Now, the women's movement had always been palatable - girls he knew at Yale from Smith, Vassar, and Holyoke refusing patriarchy while marrying well; girls from fine families endorsing the harshest penalties for discrimination in the workplace while remaining caring, thoughtful, and loving wives and mothers. 'Our kind', Addie often said, proud of his and their ancestral tradition of reason and leadership. 

This...this mosh pit, this offensive freak show, was beyond the pale; and it had happened without him realizing the change.  Overnight, it seemed, feminism had gone from propriety and discipline to gang warfare.  

It was that scene that first disturbed Addie's convictions, and when the image of Heather Morgan, blonde, demure, and loving came back to him after many years.  She was a perfect, charming, quiet, intelligent Smith girl who adored him.  Their future - a home on the North Shore, children, an extended family, wealth and privilege within a solidly liberal worldview - was real, possible, and only awaiting graduation. 

 

'You women don't want pricks up inside you, do you?', shouted Artemis Phipps from the podium.  'You want cunts, pussies, hot, slathering FEMALE juices!!!' 

The crowd roared. Women ripped off their shirts, fondled each other, kissed, and shouted, 'No pricks...No pricks....No pricks!!!' until the rafters shook. 

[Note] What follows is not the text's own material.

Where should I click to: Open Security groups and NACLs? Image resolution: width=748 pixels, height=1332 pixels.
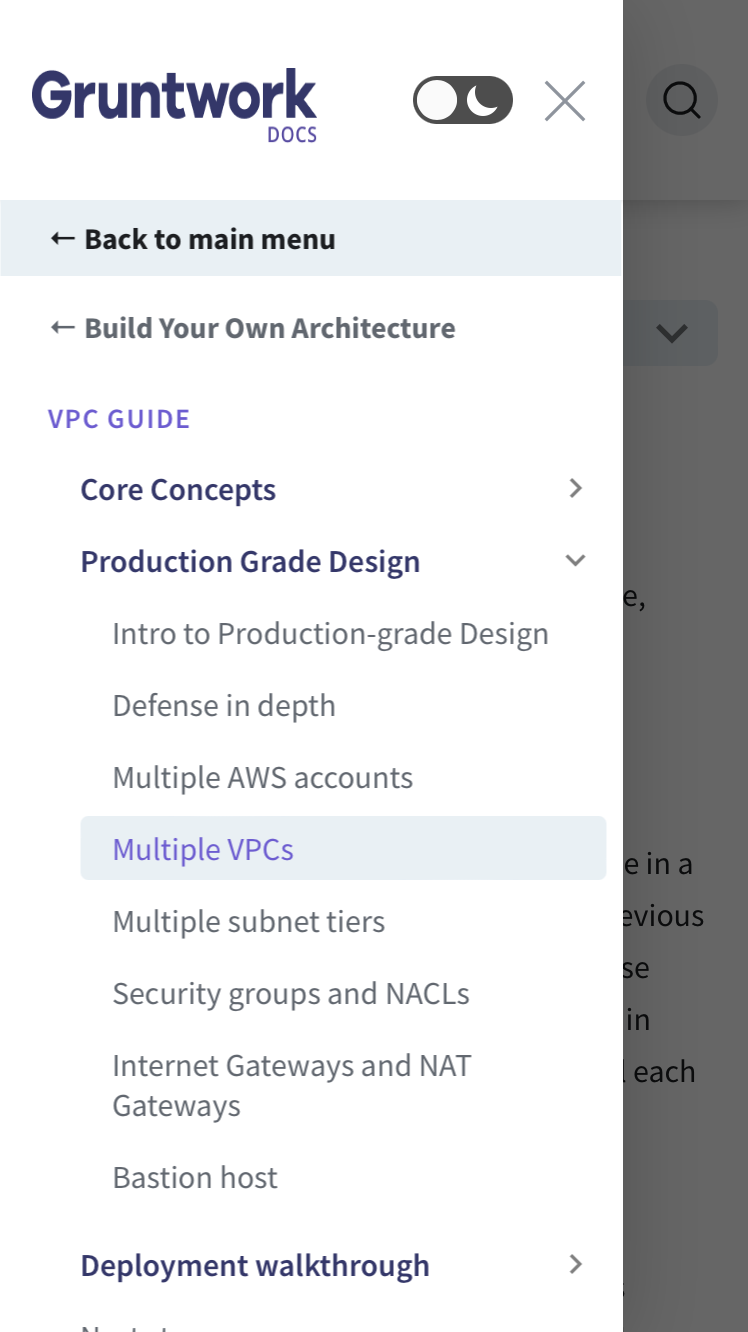click(x=290, y=994)
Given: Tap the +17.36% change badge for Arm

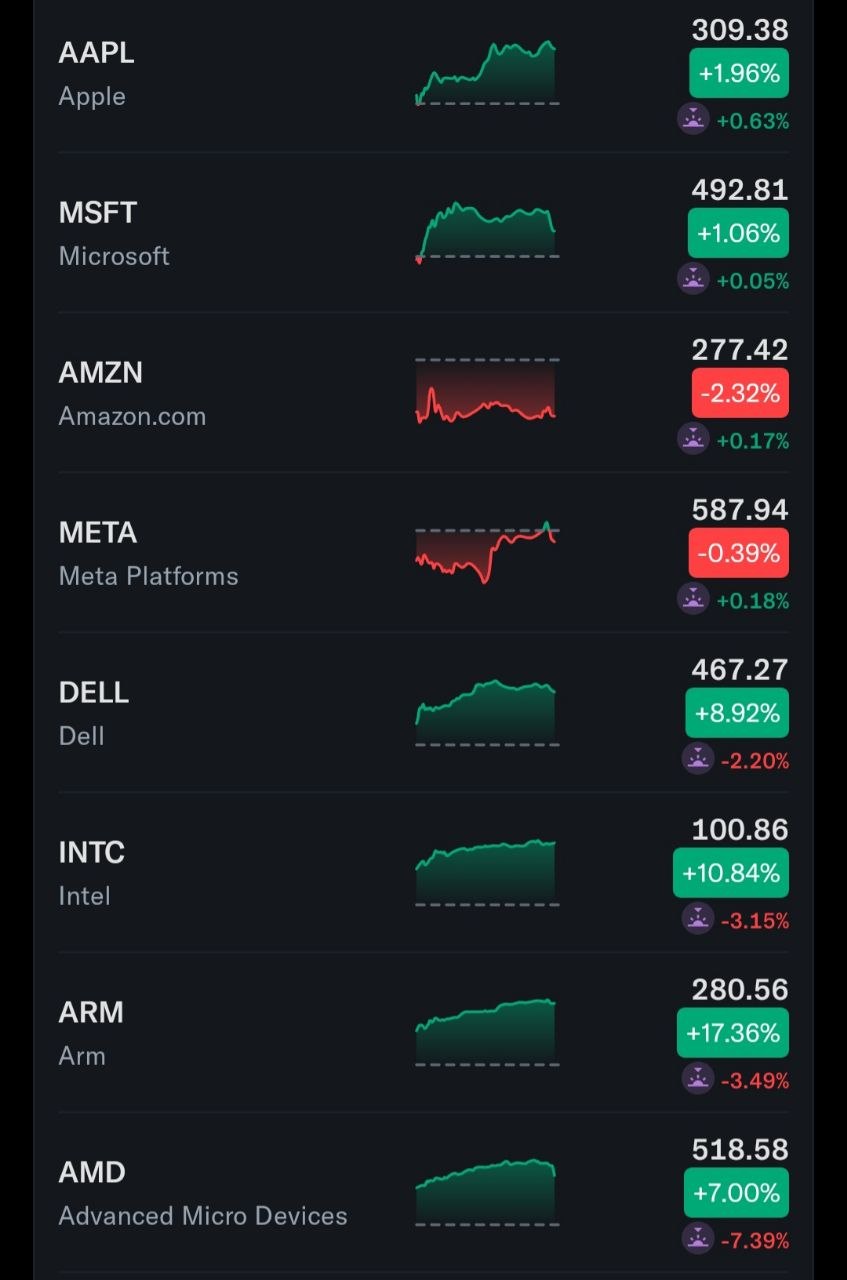Looking at the screenshot, I should pos(733,1033).
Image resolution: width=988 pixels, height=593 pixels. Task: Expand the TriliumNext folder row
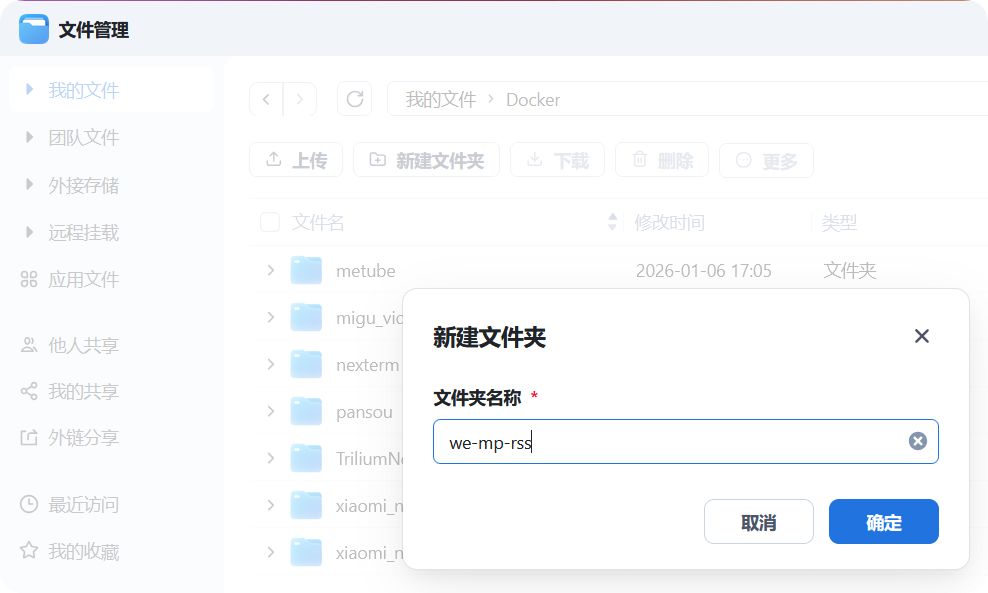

Addie, nonplussed, taken aback, revolted and disgusted, left by the fire door, sat on a bench in Lafayette Park and wondered what the political world was coming to. 

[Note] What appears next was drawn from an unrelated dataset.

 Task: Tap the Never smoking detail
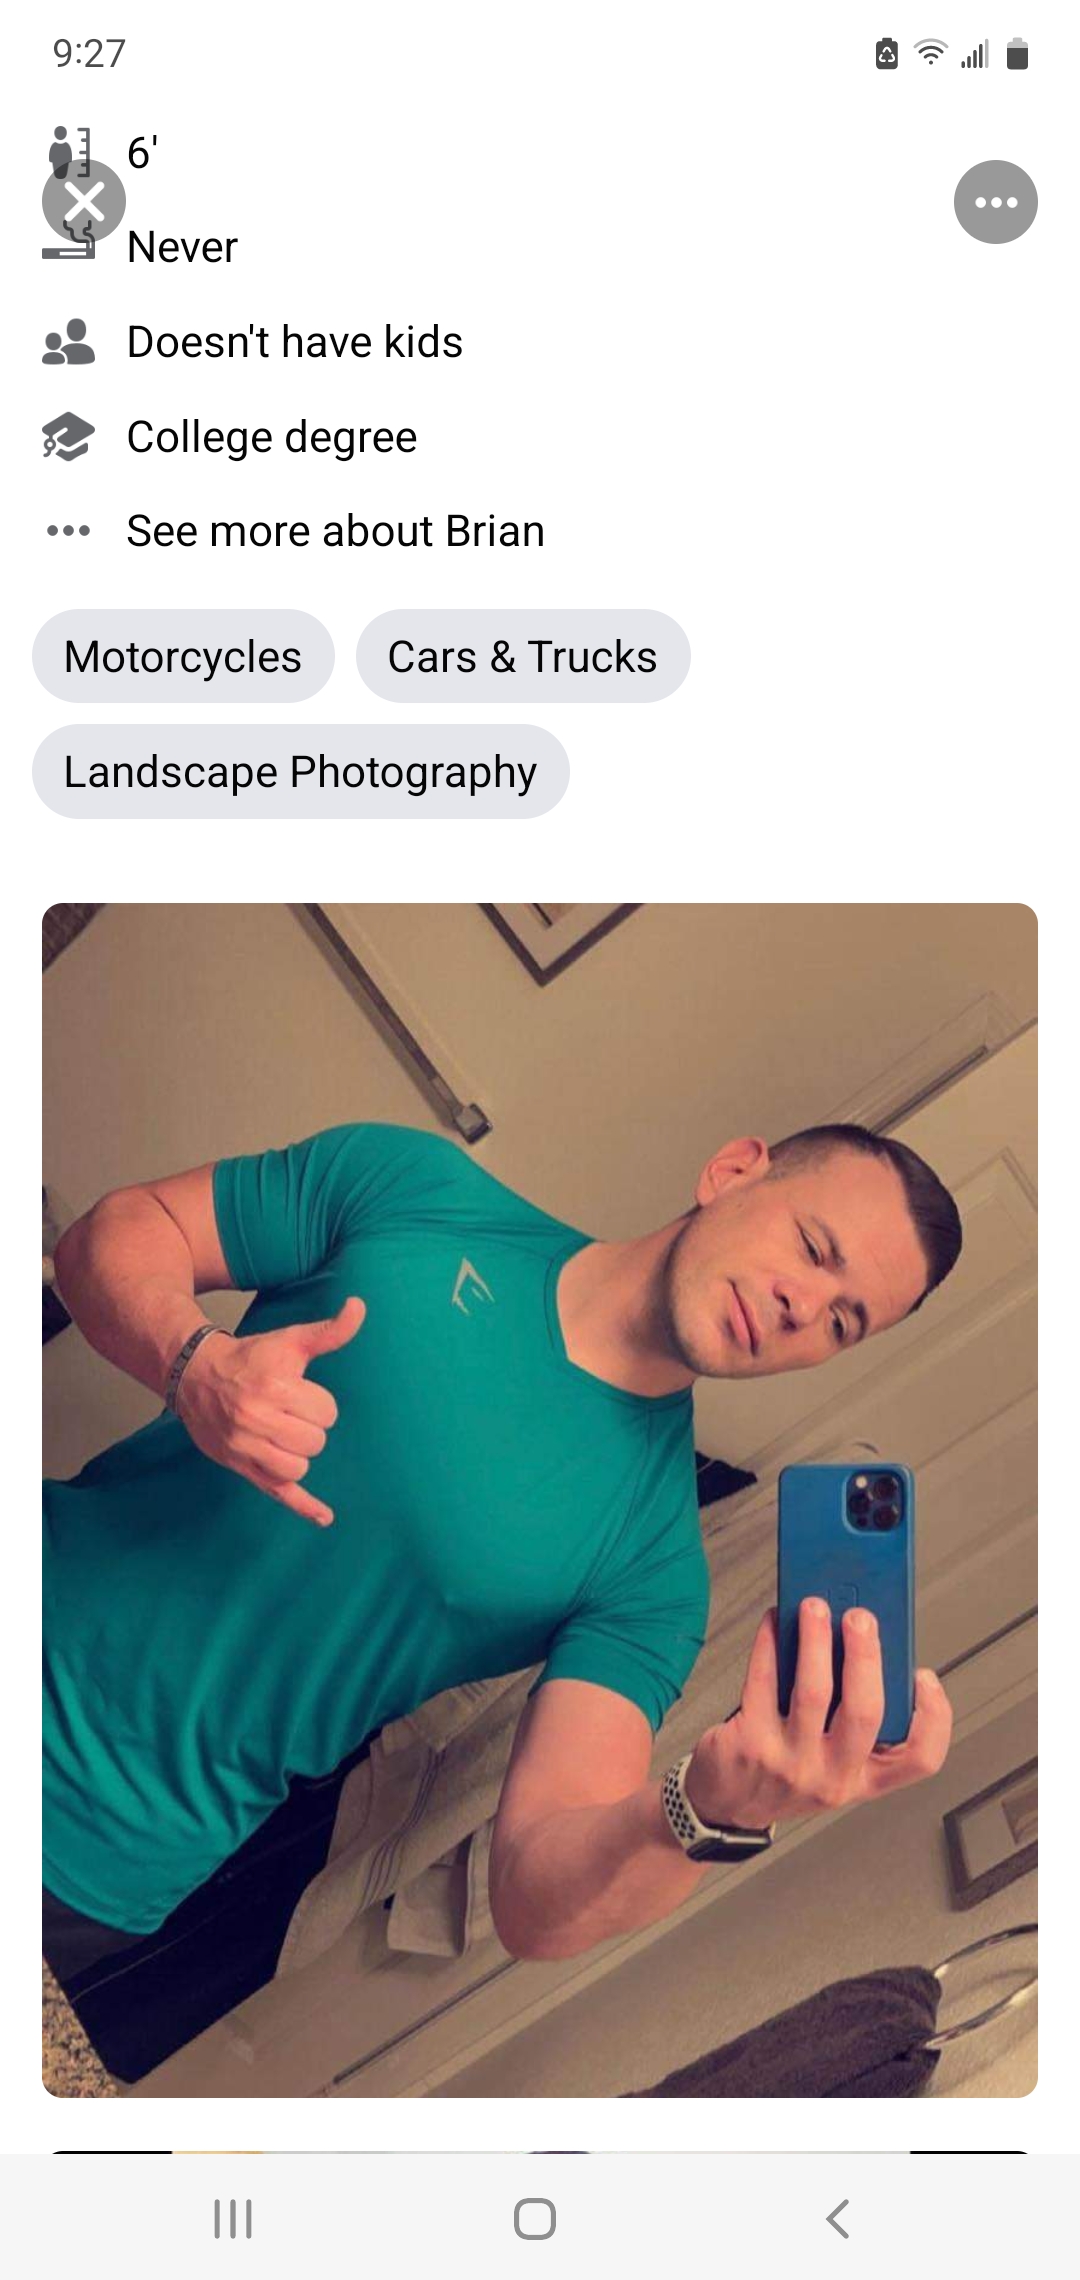(183, 247)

The final loose hinge on what had been a solidly constructed and maintained political framework, came off when his political aide and advisor suggested a trip to Anacostia, the heart of the Washington inner city where he would see first hand the vibrant street life of the black man so limned and championed in Addie's speeches.  In Anacostia he would see first hand the virility, the community, the vital street life that was so absent in white, uptight, hidebound, racist neighborhoods of the city.  He would hear a carnival of music, dance, and effusion. 

Addie readily agreed but rolled the windows up as they crossed the Anacostia River into a potholed, rutted, trash-strewn neighborhood.  The outskirts of any community are always sketchy, he knew, whether tacky strip malls or yet-to-be-developed modern neighborhoods; but as he drove further south, down MLK Avenue to Fernwood Circle, there was nothing vibrant, soulful, or uplifting.  There were only derelicts, Fentanyl addicts, shirtless men with Uzis, and stoops where men smoking dope and drinking Colt45s sat and shouted at his car. 

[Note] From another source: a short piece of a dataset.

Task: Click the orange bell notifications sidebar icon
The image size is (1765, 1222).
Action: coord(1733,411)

This was he famous inner city?  This was the community of the prized, cherished, New Man? Where had he been all his life?

If all this wasn't bad enough, Washington had its coldest winter in fifty years - feet of snow, pummeling north winds, and brutal below-zero temperatures...and worst of all the polar ice caps were gaining ice.  For the first time in decades, the Ross Ice Shelf was increasing by a kilometer per year.  

Why was this such a surprise? If he had listened to anyone but the Armageddon cabal of the progressive Left, he would have heard compelling arguments about the cyclical warming and cooling of the planet, the modest if not indifferent effect of human activity on environmental temperatures, and he would have at least been apprised of another view. 

With that the ball of yarn began to unravel quickly.  Suddenly, everything became clear - the militant COVID response was nothing but government presumption and political chicanery; the open door immigrant policy was tantamount to the rapid dissolution of polity and ethos; the gender spectrum was an illogical, twisted, distorted fantasy; capitalism was the engine of remarkable growth everywhere and had raised hundreds of millions out of poverty in China and India.  Africa was nothing but a continental shithole run by corrupt big men, dominated by Paleolithic tribalism, and mired in abject  underdevelopment. 

He was much happier now that he had jettisoned all that worthless progressive baggage, stopped listening to the portentous claptrap mouthed by his former colleagues, and for once in his life said a great big 'Fuck you!' to anyone within earshot. 

Ol' Lowell Frampton, the political aphorist was right as rain when he said that all progressives become conservatives if given enough time.  Some take longer than others to see the light; but they all eventually come around.